[The problem]
Arrange the listing lines starting with the line containing "The height and width of the screenshot is (815, 1571)." and going on through the line containing "tap(13, 11)" as a Markdown table with columns n and Line, skipping blank lines. Leave the pictures out.

[Record extracts]
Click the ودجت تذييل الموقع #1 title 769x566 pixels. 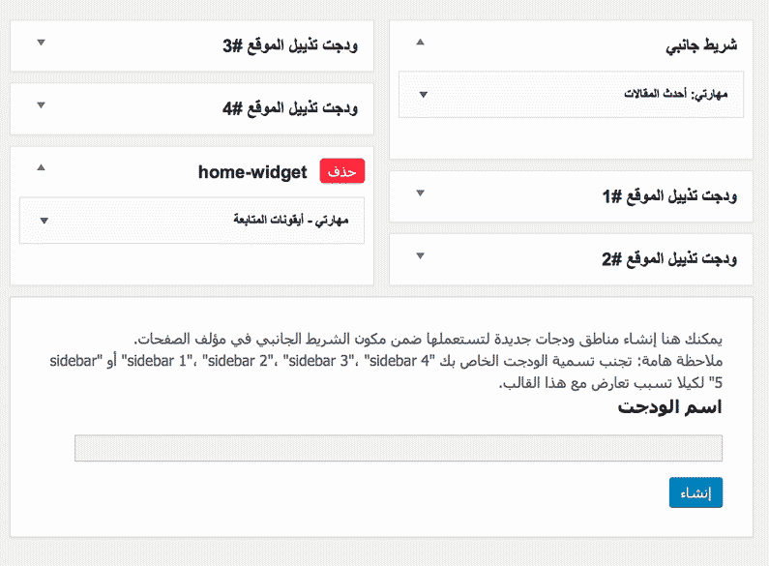point(668,196)
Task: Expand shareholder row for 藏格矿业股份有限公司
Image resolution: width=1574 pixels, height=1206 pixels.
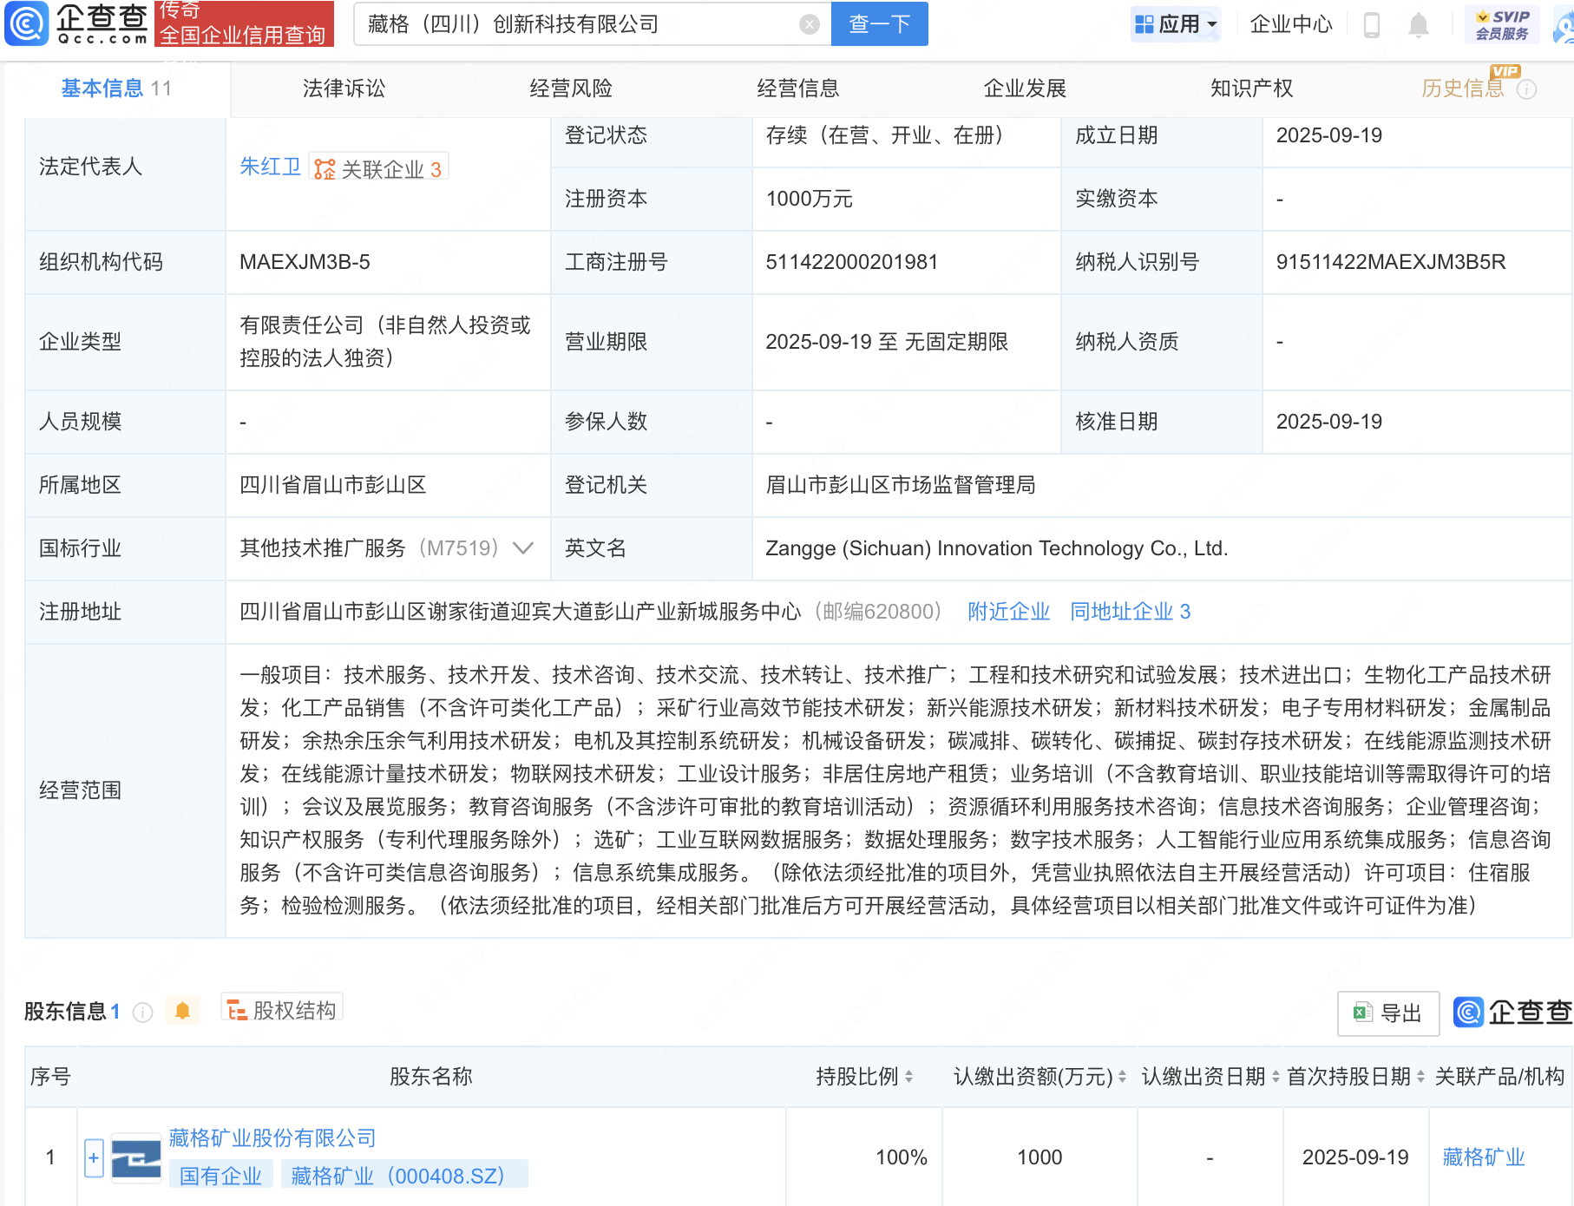Action: click(94, 1157)
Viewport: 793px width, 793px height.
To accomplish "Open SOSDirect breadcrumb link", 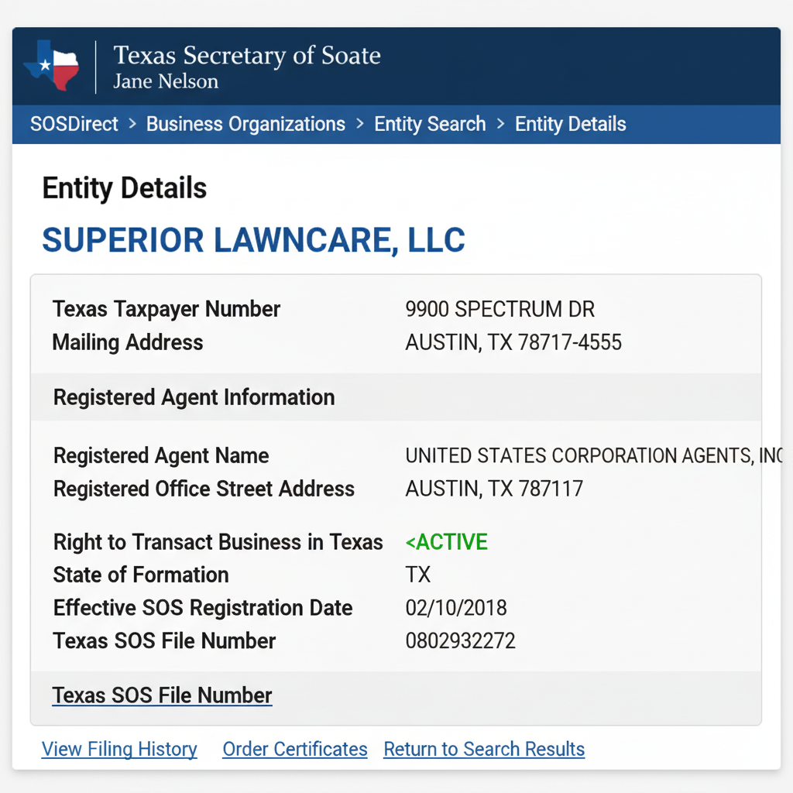I will coord(74,124).
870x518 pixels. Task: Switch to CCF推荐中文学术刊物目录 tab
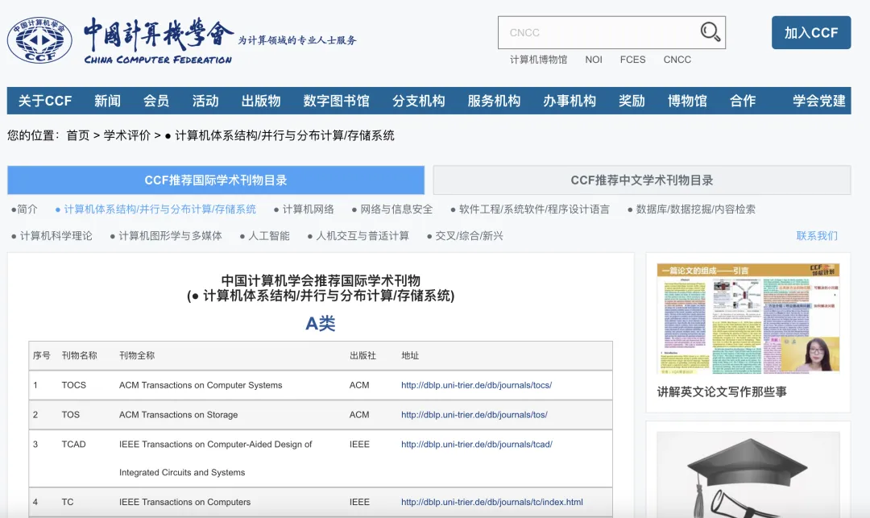tap(641, 180)
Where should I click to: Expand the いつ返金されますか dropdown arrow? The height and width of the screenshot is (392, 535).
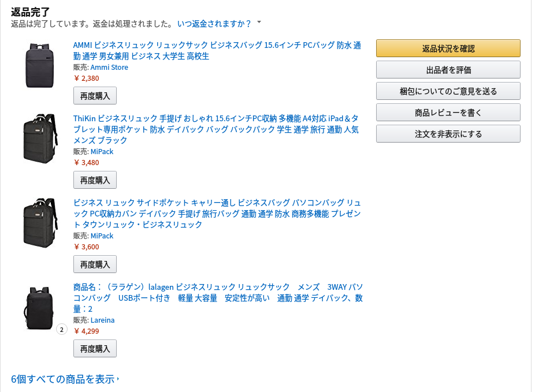coord(259,23)

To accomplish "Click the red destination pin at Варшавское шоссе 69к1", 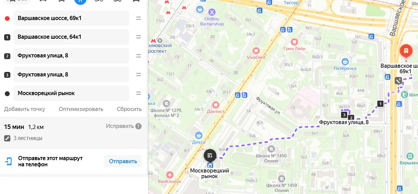I will point(406,51).
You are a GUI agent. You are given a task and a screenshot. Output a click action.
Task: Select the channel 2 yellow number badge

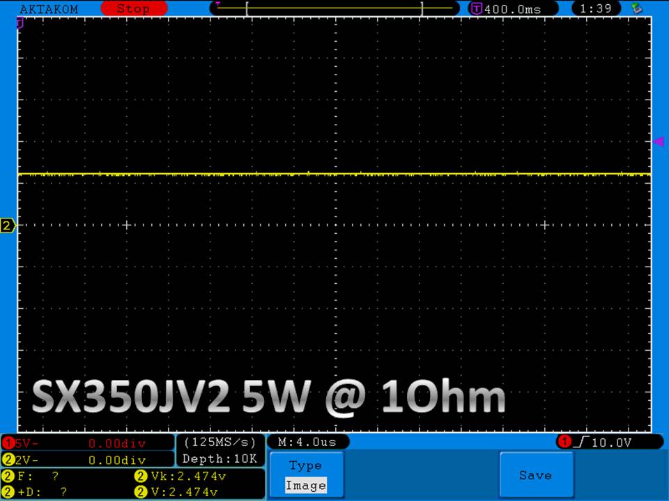point(8,459)
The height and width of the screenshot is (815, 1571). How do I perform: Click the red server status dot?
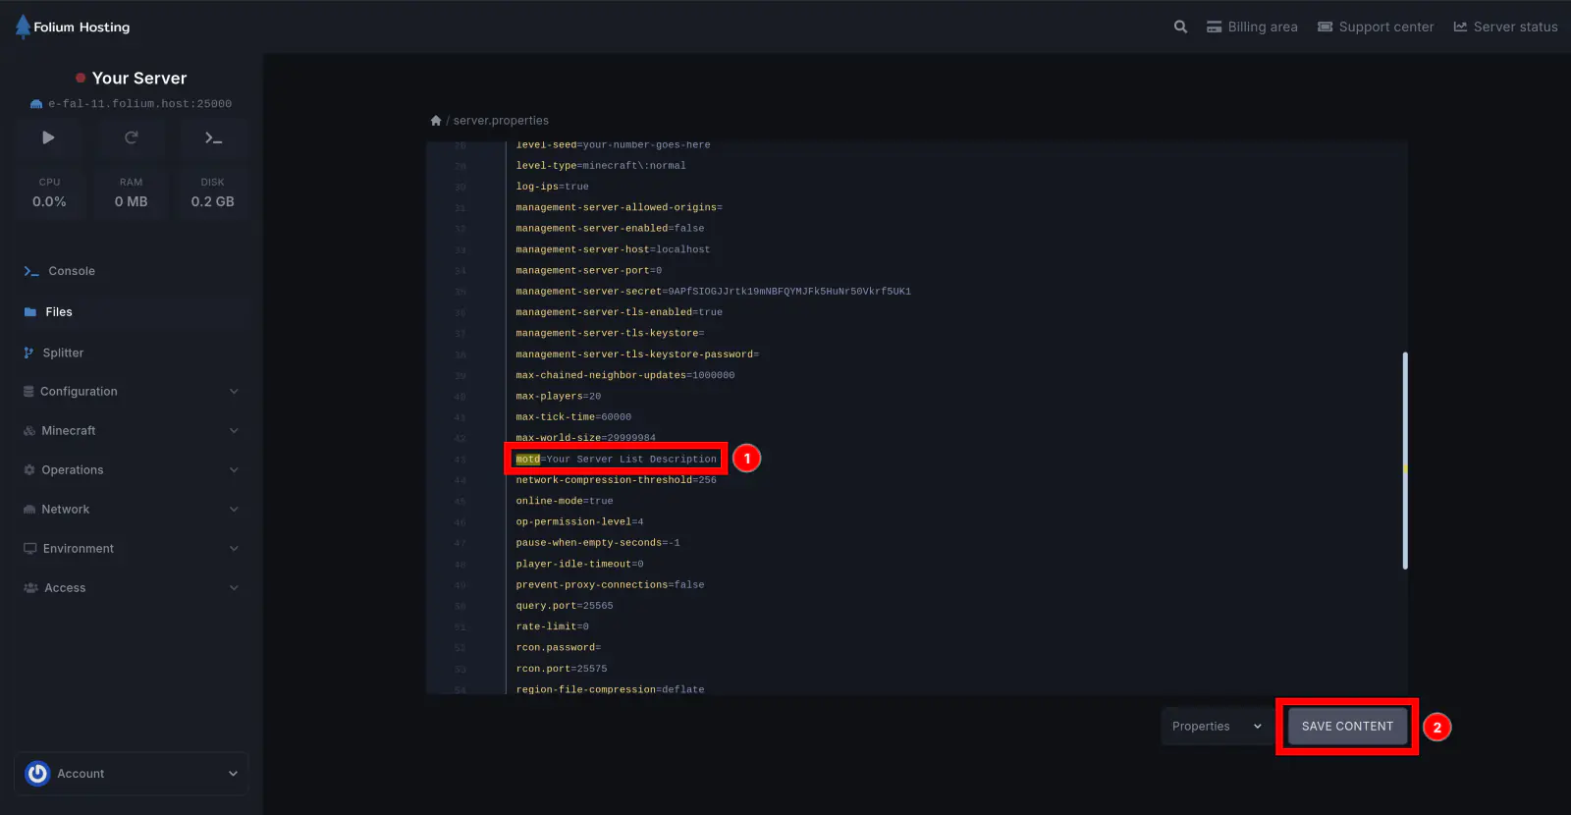point(81,79)
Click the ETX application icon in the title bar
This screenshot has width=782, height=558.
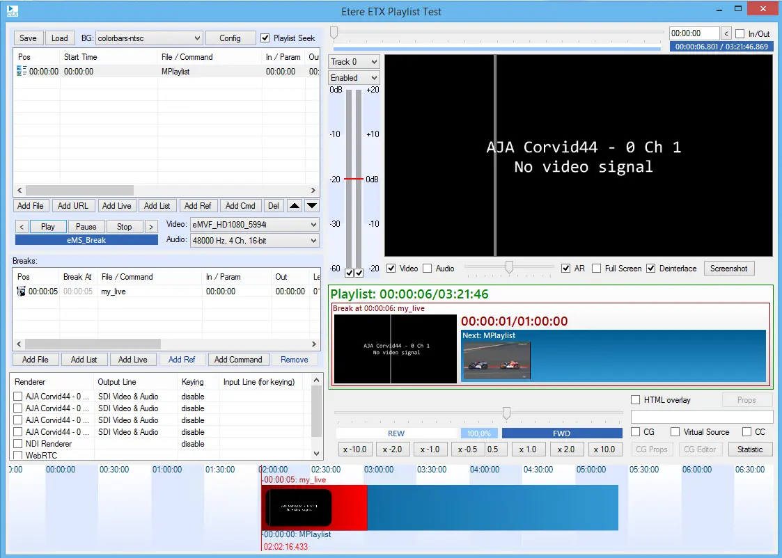tap(13, 11)
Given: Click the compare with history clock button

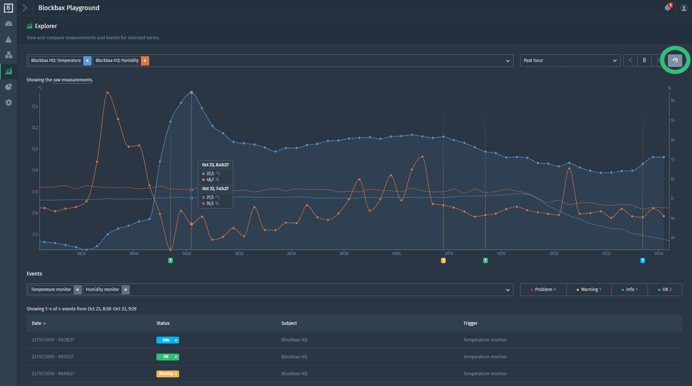Looking at the screenshot, I should point(675,60).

[Solution to this exercise]
| n | Line |
|---|---|
| 1 | The height and width of the screenshot is (815, 1571). How do I perform: Click the red server status dot? |
| 2 | point(81,79) |
| 3 | Click the ETX application icon in the title bar |
| 4 | This screenshot has width=782, height=558. |
| 5 | tap(13, 11) |